Work to be completed —
Because the listing below is to be kept intact, restate all of it word for word.

————————

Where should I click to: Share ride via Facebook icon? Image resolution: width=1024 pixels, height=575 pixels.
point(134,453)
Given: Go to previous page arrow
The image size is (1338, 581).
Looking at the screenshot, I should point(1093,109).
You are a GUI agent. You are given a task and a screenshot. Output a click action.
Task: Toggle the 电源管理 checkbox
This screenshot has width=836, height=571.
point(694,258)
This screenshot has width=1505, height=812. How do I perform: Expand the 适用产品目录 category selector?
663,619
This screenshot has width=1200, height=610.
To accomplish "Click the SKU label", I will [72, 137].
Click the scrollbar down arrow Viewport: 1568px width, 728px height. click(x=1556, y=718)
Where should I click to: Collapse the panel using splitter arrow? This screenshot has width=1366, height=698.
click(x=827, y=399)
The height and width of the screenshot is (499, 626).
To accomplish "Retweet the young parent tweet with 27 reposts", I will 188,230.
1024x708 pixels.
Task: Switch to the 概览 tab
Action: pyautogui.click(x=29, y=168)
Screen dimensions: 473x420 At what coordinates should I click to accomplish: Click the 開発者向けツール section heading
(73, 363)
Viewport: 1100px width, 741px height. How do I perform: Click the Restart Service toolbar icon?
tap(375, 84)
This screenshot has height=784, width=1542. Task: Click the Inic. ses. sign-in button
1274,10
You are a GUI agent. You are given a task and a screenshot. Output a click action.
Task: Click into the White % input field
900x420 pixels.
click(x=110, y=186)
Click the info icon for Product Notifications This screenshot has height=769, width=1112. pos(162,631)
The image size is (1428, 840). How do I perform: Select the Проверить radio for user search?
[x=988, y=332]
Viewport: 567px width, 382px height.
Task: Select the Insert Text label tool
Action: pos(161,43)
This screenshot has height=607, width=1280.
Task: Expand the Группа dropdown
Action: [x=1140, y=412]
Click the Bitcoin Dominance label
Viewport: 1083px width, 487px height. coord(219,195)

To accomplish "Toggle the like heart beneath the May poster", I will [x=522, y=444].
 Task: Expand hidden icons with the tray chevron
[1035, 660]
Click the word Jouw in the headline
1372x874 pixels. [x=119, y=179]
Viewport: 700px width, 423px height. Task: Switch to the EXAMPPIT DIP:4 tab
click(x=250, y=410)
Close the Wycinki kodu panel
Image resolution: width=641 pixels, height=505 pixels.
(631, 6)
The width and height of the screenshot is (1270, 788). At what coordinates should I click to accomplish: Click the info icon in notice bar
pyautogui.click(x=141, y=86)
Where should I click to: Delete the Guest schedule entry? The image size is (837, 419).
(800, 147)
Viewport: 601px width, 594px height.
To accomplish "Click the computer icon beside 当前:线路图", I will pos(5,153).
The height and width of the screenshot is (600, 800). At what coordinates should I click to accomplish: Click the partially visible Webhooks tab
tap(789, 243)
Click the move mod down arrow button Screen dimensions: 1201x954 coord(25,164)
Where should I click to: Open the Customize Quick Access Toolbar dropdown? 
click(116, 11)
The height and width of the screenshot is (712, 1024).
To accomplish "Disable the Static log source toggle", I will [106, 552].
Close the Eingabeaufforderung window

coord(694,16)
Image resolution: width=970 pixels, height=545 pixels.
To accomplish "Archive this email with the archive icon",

————————

Finished task —
Where should I click to: Share ride via Facebook icon? Image resolution: width=1024 pixels, height=575 pixels.
point(134,453)
Given: Go to previous page arrow
The image size is (1338, 581).
Looking at the screenshot, I should point(1093,109).
You are a GUI agent. You are given a task and a screenshot. Output a click action.
Task: Toggle the 电源管理 checkbox
This screenshot has width=836, height=571.
point(694,258)
This screenshot has width=1505, height=812. How do I perform: Expand the 适用产品目录 category selector?
663,619
This screenshot has width=1200, height=610.
To accomplish "Click the SKU label", I will [72, 137].
Click the scrollbar down arrow Viewport: 1568px width, 728px height. click(x=1556, y=718)
Where should I click to: Collapse the panel using splitter arrow? This screenshot has width=1366, height=698.
click(x=827, y=399)
The height and width of the screenshot is (499, 626).
To accomplish "Retweet the young parent tweet with 27 reposts", I will 188,230.
1024x708 pixels.
Task: Switch to the 概览 tab
Action: pyautogui.click(x=29, y=168)
Screen dimensions: 473x420 At what coordinates should I click to accomplish: Click the 開発者向けツール section heading
(73, 363)
Viewport: 1100px width, 741px height. How do I perform: Click the Restart Service toolbar icon?
tap(375, 84)
This screenshot has height=784, width=1542. Task: Click the Inic. ses. sign-in button
1274,10
You are a GUI agent. You are given a task and a screenshot. Output a click action.
Task: Click into the White % input field
900x420 pixels.
click(x=110, y=186)
Click the info icon for Product Notifications This screenshot has height=769, width=1112. pos(162,631)
The image size is (1428, 840). How do I perform: Select the Проверить radio for user search?
[x=988, y=332]
Viewport: 567px width, 382px height.
Task: Select the Insert Text label tool
Action: pos(161,43)
This screenshot has height=607, width=1280.
Task: Expand the Группа dropdown
Action: [x=1140, y=412]
Click the Bitcoin Dominance label
Viewport: 1083px width, 487px height. coord(219,195)

To accomplish "Toggle the like heart beneath the May poster", I will [x=522, y=444].
 Task: Expand hidden icons with the tray chevron
[1035, 660]
Click the word Jouw in the headline
1372x874 pixels. [x=119, y=179]
Viewport: 700px width, 423px height. Task: Switch to the EXAMPPIT DIP:4 tab
click(x=250, y=410)
Close the Wycinki kodu panel
Image resolution: width=641 pixels, height=505 pixels.
(631, 6)
The width and height of the screenshot is (1270, 788). At what coordinates should I click to accomplish: Click the info icon in notice bar
pyautogui.click(x=141, y=86)
Where should I click to: Delete the Guest schedule entry? The image size is (837, 419).
(800, 147)
Viewport: 601px width, 594px height.
To accomplish "Click the computer icon beside 当前:线路图", I will pos(5,153).
The height and width of the screenshot is (600, 800). At what coordinates should I click to accomplish: Click the partially visible Webhooks tab
tap(789, 243)
Click the move mod down arrow button Screen dimensions: 1201x954 coord(25,164)
Where should I click to: Open the Customize Quick Access Toolbar dropdown? 
click(116, 11)
The height and width of the screenshot is (712, 1024).
To accomplish "Disable the Static log source toggle", I will [106, 552].
Close the Eingabeaufforderung window

coord(694,16)
Image resolution: width=970 pixels, height=545 pixels.
To accomplish "Archive this email with the archive icon",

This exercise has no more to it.